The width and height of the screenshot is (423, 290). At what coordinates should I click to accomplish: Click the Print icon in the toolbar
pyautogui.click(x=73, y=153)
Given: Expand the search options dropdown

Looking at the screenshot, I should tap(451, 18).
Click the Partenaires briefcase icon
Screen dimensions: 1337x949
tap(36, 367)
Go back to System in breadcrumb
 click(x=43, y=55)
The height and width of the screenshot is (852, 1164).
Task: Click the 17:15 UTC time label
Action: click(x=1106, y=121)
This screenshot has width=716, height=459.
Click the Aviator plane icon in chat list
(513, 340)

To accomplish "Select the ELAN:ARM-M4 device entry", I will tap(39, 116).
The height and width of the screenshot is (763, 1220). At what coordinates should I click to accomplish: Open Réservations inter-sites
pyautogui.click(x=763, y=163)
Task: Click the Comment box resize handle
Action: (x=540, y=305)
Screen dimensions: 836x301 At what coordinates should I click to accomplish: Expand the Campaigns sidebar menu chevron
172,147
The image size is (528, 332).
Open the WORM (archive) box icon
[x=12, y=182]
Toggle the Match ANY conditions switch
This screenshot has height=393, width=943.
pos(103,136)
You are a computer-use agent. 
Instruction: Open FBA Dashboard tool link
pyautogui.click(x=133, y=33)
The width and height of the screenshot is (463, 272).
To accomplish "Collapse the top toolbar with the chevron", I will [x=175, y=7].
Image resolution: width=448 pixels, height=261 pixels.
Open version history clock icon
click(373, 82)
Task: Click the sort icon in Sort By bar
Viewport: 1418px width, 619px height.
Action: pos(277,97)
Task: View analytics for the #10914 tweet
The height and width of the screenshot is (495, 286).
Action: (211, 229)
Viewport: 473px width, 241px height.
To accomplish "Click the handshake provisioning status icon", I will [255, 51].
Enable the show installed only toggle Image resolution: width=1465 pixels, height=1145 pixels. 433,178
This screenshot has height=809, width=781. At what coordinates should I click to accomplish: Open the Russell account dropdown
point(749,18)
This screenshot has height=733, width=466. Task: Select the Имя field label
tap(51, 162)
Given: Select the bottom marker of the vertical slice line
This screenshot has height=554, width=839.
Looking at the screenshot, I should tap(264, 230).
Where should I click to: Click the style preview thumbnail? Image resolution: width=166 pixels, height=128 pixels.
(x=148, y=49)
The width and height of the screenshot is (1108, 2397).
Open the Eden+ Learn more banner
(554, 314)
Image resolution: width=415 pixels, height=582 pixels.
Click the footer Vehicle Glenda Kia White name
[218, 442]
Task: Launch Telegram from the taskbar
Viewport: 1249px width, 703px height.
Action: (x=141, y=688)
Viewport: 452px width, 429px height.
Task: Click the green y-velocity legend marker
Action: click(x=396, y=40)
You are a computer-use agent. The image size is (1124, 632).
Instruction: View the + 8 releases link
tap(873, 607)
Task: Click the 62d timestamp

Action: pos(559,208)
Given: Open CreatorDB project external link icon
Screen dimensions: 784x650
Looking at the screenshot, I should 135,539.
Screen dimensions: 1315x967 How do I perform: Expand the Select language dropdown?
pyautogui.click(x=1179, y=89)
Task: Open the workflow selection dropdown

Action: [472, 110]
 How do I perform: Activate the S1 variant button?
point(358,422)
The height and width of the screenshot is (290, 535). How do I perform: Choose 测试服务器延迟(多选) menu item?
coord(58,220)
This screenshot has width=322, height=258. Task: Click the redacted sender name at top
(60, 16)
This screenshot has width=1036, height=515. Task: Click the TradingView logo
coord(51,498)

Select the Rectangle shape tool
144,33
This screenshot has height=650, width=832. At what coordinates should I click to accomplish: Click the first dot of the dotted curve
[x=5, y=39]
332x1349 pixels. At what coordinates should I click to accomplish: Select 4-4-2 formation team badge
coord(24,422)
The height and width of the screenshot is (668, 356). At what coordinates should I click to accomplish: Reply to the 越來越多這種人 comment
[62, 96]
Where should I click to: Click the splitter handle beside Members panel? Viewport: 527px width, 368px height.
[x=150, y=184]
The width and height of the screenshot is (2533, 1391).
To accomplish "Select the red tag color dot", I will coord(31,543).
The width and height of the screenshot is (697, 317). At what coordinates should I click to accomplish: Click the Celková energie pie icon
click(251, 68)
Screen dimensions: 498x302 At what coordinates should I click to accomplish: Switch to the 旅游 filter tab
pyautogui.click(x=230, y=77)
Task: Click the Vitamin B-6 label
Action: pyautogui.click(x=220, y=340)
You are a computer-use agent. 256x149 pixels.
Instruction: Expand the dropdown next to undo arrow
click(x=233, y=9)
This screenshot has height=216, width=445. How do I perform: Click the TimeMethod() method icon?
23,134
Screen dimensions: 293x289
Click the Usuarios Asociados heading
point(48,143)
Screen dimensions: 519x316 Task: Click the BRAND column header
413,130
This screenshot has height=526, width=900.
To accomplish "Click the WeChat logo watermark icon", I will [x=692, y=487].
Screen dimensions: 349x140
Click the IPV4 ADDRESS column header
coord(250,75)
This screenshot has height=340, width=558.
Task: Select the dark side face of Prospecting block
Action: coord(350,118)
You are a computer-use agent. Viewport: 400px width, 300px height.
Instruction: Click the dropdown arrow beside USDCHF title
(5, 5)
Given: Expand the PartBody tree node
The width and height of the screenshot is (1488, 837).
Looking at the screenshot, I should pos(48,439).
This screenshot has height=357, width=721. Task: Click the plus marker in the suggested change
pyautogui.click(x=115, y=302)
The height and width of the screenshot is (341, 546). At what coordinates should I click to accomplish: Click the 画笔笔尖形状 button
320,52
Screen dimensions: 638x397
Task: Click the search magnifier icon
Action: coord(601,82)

□ □ □ □ □ □ □

◆ Exercise directions
Copy the lines of the material word for word, starting with the line that contains "Go back to System in breadcrumb" and going on through the line that contains "will tap(39, 116).".

◆ Finished task
Go back to System in breadcrumb
 click(x=43, y=55)
The height and width of the screenshot is (852, 1164).
Task: Click the 17:15 UTC time label
Action: click(x=1106, y=121)
This screenshot has width=716, height=459.
Click the Aviator plane icon in chat list
(513, 340)

To accomplish "Select the ELAN:ARM-M4 device entry", I will tap(39, 116).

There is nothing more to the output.